Data for review:
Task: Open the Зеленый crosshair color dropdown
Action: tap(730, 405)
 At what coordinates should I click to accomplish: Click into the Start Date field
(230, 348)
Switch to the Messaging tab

...

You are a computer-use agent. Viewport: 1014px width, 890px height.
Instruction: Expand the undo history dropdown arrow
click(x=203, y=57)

What the exercise asks: Write out only the lines that run from the line containing "At what coordinates" through the line containing "Switch to the Messaging tab", both included, exactly as they appear above.

Answer section:
 At what coordinates should I click to accomplish: Click into the Start Date field
(230, 348)
Switch to the Messaging tab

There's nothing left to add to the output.